In this course, we examine varied ways in which waste has been understood – in terms of anthropology, political theory, postcolonial studies, political economy, and feminist theory. Waste is both a verb and a noun, and the term often carries moral or ethical undertones; time should not be wasted, neither should food nor material goods, and of course,  life itself should not be wasted.

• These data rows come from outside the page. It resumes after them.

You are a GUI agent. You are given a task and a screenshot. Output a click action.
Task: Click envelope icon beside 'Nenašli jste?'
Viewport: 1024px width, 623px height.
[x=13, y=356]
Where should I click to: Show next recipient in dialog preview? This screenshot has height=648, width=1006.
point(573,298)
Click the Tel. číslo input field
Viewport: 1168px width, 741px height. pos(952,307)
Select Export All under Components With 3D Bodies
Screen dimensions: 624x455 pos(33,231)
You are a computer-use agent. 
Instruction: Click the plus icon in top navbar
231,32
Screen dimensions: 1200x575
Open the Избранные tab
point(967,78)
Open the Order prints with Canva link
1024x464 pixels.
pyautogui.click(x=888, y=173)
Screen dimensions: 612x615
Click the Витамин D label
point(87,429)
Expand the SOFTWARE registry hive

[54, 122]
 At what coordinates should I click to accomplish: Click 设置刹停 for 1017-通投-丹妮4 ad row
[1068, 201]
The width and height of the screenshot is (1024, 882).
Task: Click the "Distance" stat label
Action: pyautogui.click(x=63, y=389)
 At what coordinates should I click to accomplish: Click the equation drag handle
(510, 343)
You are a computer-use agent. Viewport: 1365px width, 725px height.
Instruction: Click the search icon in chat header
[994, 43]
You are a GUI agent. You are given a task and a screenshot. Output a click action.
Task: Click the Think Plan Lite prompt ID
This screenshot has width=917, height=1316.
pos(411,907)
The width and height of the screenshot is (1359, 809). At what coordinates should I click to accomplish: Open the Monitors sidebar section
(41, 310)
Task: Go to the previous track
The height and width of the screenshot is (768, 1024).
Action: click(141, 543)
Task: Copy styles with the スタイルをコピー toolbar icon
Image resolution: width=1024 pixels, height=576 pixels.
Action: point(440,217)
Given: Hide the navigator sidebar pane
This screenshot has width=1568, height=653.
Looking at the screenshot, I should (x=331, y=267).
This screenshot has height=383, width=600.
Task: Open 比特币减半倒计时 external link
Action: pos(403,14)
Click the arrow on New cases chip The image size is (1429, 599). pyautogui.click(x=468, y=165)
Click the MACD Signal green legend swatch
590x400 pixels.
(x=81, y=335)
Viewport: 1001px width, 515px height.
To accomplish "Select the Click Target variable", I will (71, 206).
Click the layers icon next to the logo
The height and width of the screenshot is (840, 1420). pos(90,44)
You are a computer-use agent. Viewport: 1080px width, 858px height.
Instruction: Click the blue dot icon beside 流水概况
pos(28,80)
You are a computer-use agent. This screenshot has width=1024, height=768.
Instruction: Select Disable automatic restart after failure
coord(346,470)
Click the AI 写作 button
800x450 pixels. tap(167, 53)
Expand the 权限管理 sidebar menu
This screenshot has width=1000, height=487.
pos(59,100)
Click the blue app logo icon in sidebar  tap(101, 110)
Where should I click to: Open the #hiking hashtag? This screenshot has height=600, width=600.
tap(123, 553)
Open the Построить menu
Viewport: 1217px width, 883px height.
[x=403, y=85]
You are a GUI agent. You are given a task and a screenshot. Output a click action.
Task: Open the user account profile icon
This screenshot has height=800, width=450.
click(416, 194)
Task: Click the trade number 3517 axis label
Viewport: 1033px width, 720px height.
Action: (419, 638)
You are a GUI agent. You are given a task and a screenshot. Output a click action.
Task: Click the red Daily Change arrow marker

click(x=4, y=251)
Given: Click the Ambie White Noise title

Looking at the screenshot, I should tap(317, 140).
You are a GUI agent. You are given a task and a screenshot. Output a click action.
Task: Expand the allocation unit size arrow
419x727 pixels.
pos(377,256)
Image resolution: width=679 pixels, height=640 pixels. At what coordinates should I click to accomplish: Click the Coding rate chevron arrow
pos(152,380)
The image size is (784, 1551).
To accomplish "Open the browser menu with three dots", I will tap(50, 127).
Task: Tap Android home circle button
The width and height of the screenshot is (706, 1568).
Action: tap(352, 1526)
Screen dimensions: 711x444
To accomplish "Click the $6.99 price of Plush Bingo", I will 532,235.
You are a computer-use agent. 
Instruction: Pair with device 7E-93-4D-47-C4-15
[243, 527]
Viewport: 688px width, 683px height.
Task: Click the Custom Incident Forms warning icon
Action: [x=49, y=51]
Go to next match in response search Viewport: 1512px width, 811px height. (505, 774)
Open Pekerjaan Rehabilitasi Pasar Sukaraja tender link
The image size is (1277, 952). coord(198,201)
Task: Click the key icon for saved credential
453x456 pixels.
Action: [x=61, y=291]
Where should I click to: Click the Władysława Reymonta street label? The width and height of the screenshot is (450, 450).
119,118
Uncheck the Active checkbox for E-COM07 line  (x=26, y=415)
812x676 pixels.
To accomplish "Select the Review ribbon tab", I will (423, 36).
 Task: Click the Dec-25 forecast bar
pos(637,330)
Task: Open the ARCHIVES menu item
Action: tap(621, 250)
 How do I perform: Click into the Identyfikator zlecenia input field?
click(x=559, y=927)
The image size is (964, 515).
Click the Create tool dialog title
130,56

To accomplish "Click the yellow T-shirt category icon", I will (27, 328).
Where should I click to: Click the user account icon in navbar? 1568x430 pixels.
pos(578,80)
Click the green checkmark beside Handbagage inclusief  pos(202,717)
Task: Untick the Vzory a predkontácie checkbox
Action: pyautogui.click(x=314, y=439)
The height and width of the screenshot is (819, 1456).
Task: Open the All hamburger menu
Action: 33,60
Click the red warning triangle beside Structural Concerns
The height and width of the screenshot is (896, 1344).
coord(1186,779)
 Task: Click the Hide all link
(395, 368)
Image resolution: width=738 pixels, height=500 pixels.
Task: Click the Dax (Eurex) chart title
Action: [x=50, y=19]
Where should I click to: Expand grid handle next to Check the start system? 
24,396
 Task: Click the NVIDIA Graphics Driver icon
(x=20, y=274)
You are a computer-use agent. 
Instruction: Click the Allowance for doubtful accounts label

Waste is often understood as that which can be reduced or transformed through consumption or recycling. Waste can occasion disgust and outrage, but even if less acknowledged, also fascination, desire and pleasure. Time spent idle is often time considered “wasted.” Waste is also often understood as destructive. At the same time, waste has also been understood as a necessary byproduct of its opposites. Psychoanalysis has drawn attention to feces’ association with gold and the notion of the gift of waste in the formation of subjectivity. Political economy, postcolonial studies, anthropology and feminist theory have all addressed histories of abjection, notions of excrement, disposable populations, and the ways in which humans have dealt with literal waste and those materials and lives that become understood as waste. In this regard, understandings of waste have been central for notions of value, productivity, desire, cleanliness and filth, inside and outside, and of difference.  Over the course of the term, we will consider the concept of waste through an examination of the related concepts of value, destruction and production, the environment, and the formation of what counts as human. Readings will include texts by Georges Bataille, Zygmunt Bauman, Norman Brown, Dipesh Chakrabarty, Shannon Lee Dawdy, Jacques Derrida, Mary Douglas, M. Drackner, Sigmund Freud, Gay Hawkins, Lewis Hyde, Franz Kafka, Julia Kristeva, Claude Levi-Strauss, Karl Marx, Marcel Mauss, Kathleen Millar, Robin Nagle, Gayle Rubin, and Susan Strasser.